_Records to use_:
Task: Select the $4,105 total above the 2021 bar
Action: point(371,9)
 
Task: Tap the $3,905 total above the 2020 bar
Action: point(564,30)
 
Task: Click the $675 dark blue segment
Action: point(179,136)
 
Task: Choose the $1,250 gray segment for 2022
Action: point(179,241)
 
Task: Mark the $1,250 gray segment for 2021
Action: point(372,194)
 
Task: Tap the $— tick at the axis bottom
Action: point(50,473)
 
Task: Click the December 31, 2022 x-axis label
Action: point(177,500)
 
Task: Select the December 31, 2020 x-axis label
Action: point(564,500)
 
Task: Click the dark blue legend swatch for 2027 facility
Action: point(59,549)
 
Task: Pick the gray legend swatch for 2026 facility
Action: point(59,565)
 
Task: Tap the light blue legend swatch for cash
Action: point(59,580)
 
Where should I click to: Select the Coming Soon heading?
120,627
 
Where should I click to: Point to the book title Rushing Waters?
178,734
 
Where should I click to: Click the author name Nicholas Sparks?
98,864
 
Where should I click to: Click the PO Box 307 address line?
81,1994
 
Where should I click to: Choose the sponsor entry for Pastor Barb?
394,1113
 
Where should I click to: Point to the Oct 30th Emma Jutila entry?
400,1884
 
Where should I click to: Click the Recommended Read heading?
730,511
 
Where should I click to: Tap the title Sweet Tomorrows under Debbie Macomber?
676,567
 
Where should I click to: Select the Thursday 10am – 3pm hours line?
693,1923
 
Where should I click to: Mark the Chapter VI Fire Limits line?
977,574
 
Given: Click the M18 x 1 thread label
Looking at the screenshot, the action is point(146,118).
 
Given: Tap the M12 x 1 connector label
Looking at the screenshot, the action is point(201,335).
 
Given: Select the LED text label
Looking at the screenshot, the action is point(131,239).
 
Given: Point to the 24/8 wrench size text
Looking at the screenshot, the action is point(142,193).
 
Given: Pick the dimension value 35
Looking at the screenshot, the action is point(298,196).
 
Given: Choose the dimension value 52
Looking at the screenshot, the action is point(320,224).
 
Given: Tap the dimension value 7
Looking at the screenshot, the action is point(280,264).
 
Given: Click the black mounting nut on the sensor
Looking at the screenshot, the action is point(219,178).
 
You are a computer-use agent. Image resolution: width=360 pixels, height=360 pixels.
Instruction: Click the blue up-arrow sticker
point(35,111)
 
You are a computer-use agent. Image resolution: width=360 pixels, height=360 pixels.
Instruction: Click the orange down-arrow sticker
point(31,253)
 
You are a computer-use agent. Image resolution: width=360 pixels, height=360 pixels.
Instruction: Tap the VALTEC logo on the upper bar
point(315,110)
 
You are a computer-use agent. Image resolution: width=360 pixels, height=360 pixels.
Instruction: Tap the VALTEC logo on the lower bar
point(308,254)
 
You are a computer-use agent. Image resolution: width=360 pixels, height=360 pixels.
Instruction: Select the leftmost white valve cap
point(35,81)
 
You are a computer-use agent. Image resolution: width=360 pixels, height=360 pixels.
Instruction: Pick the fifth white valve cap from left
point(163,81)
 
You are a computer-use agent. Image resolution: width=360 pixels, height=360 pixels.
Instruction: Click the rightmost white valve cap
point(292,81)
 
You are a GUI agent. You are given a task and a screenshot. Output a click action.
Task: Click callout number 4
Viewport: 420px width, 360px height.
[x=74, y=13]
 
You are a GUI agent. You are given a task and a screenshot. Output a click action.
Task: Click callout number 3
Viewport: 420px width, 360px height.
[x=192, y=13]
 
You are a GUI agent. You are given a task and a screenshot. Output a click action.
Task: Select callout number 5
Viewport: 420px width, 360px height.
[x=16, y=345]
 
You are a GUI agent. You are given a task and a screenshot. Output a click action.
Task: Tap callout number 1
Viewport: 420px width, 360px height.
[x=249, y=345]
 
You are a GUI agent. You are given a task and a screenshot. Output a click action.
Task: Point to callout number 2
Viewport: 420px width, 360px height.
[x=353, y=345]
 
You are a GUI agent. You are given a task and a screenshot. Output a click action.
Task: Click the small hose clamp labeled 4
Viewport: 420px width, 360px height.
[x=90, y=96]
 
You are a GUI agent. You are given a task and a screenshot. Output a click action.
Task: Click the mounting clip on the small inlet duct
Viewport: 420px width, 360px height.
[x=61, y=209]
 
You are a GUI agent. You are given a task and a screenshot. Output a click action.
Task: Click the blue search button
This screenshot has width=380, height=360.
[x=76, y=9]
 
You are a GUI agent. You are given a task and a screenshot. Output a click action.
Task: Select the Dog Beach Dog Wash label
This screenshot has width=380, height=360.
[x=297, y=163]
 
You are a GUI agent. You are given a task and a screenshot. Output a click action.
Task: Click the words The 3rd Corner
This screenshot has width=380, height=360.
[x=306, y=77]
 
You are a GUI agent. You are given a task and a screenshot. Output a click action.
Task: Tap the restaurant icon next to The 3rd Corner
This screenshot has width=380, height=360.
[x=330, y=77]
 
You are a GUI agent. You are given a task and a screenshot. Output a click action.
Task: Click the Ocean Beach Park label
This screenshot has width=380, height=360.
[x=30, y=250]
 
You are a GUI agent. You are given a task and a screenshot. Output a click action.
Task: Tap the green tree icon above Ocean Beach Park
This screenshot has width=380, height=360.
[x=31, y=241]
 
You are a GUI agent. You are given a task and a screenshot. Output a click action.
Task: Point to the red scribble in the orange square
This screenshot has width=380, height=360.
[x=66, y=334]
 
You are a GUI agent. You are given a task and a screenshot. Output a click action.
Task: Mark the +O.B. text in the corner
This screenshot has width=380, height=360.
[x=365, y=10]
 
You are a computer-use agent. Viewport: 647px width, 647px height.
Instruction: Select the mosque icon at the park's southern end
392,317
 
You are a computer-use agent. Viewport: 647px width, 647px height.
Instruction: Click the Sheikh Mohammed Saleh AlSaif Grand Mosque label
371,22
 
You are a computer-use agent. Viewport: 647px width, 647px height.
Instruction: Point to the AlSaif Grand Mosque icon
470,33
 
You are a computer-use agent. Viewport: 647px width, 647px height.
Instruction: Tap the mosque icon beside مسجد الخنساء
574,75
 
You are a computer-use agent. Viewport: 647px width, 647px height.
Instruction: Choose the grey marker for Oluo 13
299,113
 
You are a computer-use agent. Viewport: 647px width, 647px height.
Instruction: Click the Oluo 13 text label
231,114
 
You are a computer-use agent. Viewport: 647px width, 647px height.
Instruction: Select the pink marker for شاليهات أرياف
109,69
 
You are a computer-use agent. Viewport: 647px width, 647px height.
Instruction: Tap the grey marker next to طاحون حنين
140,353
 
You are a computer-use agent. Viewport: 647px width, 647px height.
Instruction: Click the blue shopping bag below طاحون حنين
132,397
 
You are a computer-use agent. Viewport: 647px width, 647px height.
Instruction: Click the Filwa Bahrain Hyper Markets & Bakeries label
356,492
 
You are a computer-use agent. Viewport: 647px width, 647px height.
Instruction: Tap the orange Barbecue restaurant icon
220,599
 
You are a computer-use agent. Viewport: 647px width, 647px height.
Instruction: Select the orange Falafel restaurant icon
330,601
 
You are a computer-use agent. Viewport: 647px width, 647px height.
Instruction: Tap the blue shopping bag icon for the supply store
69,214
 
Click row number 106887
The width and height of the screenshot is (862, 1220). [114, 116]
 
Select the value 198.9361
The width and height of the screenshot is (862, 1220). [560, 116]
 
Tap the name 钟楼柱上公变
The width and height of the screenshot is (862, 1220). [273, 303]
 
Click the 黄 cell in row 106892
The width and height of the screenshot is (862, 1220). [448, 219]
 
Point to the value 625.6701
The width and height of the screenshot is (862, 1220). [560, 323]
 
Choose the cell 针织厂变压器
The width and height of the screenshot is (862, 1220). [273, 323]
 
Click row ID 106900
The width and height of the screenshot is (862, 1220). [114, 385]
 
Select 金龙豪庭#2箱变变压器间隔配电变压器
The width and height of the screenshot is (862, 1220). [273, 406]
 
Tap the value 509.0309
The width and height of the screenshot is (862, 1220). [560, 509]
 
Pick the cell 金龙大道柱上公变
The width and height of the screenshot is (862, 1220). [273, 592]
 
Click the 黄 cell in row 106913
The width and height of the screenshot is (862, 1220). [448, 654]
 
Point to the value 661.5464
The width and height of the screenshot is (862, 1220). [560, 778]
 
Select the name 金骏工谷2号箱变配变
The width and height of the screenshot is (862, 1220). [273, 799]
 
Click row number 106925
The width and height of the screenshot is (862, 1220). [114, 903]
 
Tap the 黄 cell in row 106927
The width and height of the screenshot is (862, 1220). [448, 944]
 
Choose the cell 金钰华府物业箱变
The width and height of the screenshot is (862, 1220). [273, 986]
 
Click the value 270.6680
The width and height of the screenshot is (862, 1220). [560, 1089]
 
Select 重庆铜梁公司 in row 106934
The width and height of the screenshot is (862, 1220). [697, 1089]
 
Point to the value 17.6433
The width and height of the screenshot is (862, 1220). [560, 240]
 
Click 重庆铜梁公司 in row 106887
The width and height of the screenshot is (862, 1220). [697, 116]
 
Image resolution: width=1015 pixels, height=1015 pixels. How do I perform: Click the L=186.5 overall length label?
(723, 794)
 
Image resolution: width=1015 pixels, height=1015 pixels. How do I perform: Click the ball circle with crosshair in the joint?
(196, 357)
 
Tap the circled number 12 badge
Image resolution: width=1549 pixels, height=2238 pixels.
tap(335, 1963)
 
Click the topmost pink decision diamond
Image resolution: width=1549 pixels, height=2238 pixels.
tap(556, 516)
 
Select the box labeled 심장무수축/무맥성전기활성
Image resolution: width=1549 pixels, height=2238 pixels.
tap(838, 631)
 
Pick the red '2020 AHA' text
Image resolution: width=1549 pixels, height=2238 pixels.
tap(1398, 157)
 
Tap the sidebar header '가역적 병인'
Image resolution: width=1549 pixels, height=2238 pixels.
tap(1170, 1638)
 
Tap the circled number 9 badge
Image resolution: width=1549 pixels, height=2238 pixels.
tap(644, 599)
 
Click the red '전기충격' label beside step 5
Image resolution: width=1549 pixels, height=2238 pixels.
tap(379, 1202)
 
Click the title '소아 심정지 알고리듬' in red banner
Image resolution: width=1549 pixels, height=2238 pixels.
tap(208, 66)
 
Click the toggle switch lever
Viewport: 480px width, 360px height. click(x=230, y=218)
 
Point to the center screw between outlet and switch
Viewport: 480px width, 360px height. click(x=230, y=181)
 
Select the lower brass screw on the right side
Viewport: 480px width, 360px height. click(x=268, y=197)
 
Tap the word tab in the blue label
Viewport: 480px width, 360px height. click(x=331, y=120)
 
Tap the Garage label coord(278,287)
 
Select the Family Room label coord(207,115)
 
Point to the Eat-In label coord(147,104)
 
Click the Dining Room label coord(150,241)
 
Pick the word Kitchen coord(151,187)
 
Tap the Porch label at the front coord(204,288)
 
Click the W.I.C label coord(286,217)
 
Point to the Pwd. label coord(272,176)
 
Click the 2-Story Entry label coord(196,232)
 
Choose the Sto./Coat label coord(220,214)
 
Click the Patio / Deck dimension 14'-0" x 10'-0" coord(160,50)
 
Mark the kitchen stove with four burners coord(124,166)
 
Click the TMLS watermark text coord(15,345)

_Aim of the exercise_: Starting at the beginning of the records and ending at the line that contains "Action: point(372,194)", write all of those lines out again, requests included, adding 25 to every coordinate in the answers.

_Task solution_:
Task: Select the $4,105 total above the 2021 bar
Action: point(396,34)
 
Task: Tap the $3,905 total above the 2020 bar
Action: point(589,55)
 
Task: Click the $675 dark blue segment
Action: point(204,161)
 
Task: Choose the $1,250 gray segment for 2022
Action: point(204,266)
 
Task: Mark the $1,250 gray segment for 2021
Action: point(397,219)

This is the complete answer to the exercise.